I use it to freely play with the register that transfers the value or, if there is no reg available, to fall back to the push/pop version.
m2m macro DstMem:req, SrcMem:req, AuxReg
ifb <AuxReg>
push SrcMem
pop DstMem
else
mov AuxReg, SrcMem
mov DstMem, AuxReg
endif
endm
The advantage is that if you don't provide the 3rd parameter you are compatible with existing code using push/pop.
Regards,
Biterider
If your program doesn't use any x87 floating point instructions, you can use the MMX registers.

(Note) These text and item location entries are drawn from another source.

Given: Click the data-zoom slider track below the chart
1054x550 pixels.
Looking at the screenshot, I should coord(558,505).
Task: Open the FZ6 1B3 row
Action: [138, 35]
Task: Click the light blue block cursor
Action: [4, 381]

With slight modification to MichaelW's code (swapping mov with movd and eax with mm0)
; «««««««««««««««««««««««««««««««««««««««««««««««««««««««««««««««««««««««««
include \masm32\include\masm32rt.inc
.686
.mmx
include \masm32\macros\timers.asm
; «««««««««««««««««««««««««««««««««««««««««««««««««««««««««««««««««««««««««
counter_begin 1000, HIGH_PRIORITY_CLASS
movd mm0, m1
movd m0, mm0
movd mm0, m3
movd m2, mm0
movd mm0, m5
movd m4, mm0
movd mm0, m7
movd m6, mm0
movd mm0, m9
movd m8, mm0
movd mm0, mb
movd ma, mm0
movd mm0, md
movd mc, mm0
movd mm0, mf
movd me, mm0
counter_end
counter_begin 1000, HIGH_PRIORITY_CLASS
movd mm0, [esi+4]
movd [esi+0], mm0
movd mm0, [esi+12]
movd [esi+8], mm0
movd mm0, [esi+20]
movd [esi+16], mm0
movd mm0, [esi+28]
movd [esi+24], mm0
movd mm0, [esi+36]
movd [esi+32], mm0
movd mm0, [esi+44]
movd [esi+40], mm0
movd mm0, [esi+52]
movd [esi+48], mm0
movd mm0, [esi+60]
movd [esi+56], mm0
counter_end
REPEAT 8
movd mm0, [esi+@rnd(250000)*4]
movd [esi+@rnd(250000)*4], mm0
ENDM
If you do have x87 floating point use the emms instruction
to transition from mmx to x87 fp.